*Your objective*
Please print, unchanged, the part of the records that opens with the line containing "Sitemap (439, 986)" and runs through the end of the records, including both ends.

*Records shown*
——————

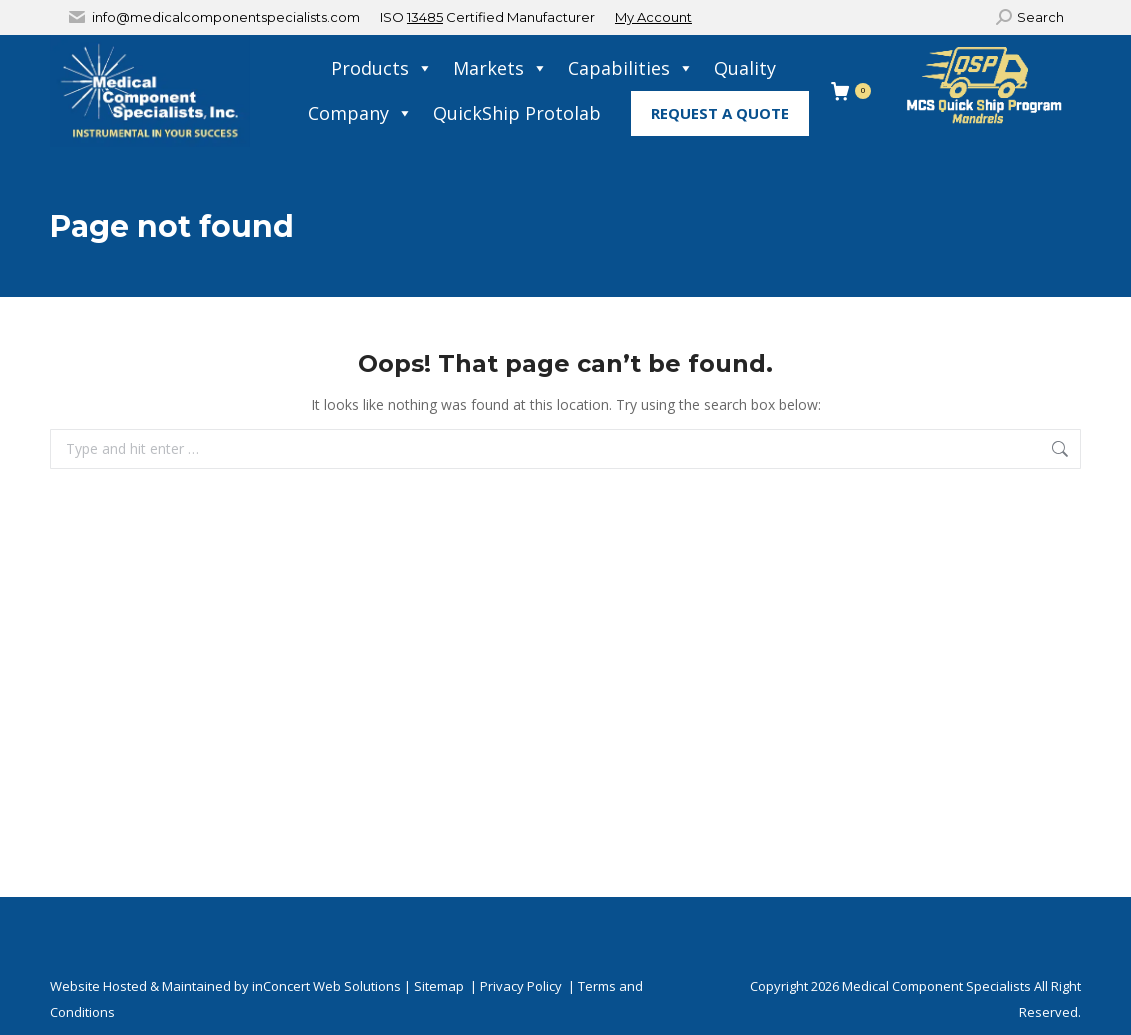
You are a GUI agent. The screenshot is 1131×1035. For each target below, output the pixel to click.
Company (360, 113)
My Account (653, 17)
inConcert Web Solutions (326, 986)
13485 (425, 17)
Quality (745, 68)
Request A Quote (720, 113)
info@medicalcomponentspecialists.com (226, 17)
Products (382, 68)
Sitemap (439, 986)
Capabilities (631, 68)
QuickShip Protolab (517, 113)
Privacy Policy (521, 986)
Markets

——————

*Answer to the exercise*
Sitemap (439, 986)
Capabilities (631, 68)
QuickShip Protolab (517, 113)
Privacy Policy (521, 986)
Markets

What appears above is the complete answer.